With the line containing "Screen dimensions: 432x295" as the start and the line containing "Instruction: Click the" as the end, transcribe that span of the entries below exactly, including both.
Extracted material section start
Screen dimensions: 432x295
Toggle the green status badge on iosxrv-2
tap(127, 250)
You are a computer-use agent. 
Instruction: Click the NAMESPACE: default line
Extracted material section end
Extracted material section start
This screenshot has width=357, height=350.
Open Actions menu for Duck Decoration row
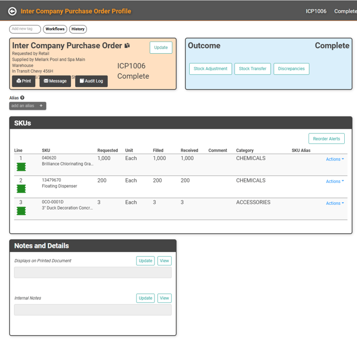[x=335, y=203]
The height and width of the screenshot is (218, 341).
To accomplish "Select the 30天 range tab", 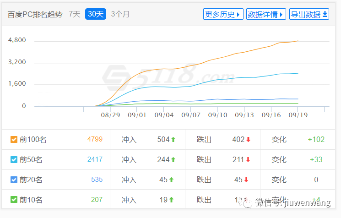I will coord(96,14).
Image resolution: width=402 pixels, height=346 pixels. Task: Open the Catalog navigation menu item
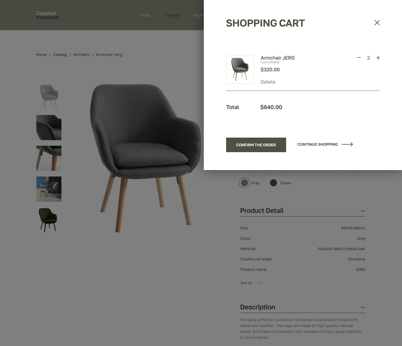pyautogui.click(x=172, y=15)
Extracted material section end
# Task output:
Screen dimensions: 432x295
Toggle the green status badge on iosxrv-2
tap(127, 250)
You are a computer-use agent. 
Instruction: Click the NAMESPACE: default line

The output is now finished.